Figure 6. PARP inhibition synergizes with 17β-estradiol against tumors in vivo and prevents recurrence.

(A/B) Ovx mice bearing tumors ~200 mm³ were randomized to treatment as indicated. E2 was delivered continuously, and olaparib was administered daily for 28 d (gray shading). Data are shown as mean + SEM. (C) After 10 wk of treatment in (A), mice without palpable tumors were monitored for recurrence. Time to recurrence was calculated as time from treatment start until tumors re-grew to baseline volume. Proportions of mice that were recurrence-free over time are shown. (D) Ovx mice bearing WHIM16 tumors were treated as in (A), and tumors were harvested 4 h after drug treatment on Day 2. Tumor lysates were analyzed by immunoblot. vinc.- vinculin loading control. (E) Mice bearing tumors that recurred during E2 monotherapy in (C) were treated with estrogen deprivation starting on Day 0, which stunted tumor growth.
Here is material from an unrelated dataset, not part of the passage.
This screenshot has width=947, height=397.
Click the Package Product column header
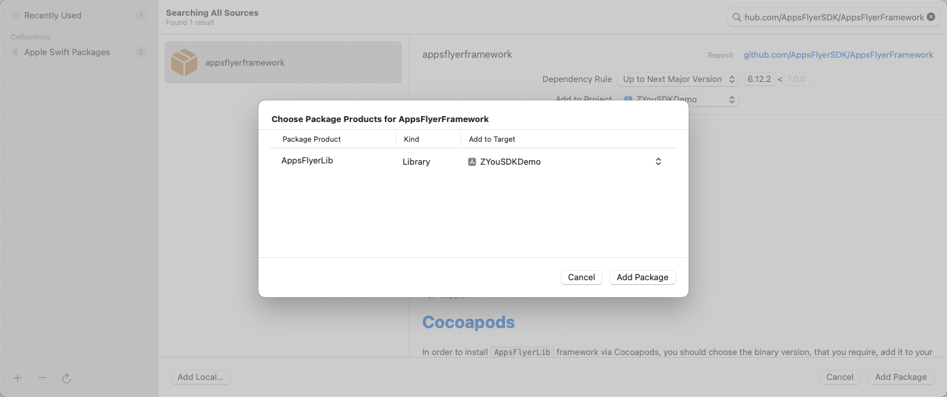pyautogui.click(x=312, y=139)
Each line represents one mouse. Tumors eventually resumed growth, which was defined as two consecutive biweekly volume measurements above baseline. (F) Mice with tumors that resumed estrogen-independent growth in (D) were randomized to treatment with a second cycle of E2 ± olaparib. Data are shown as mean + SEM. ***p<0.0005, n.s. = not significant.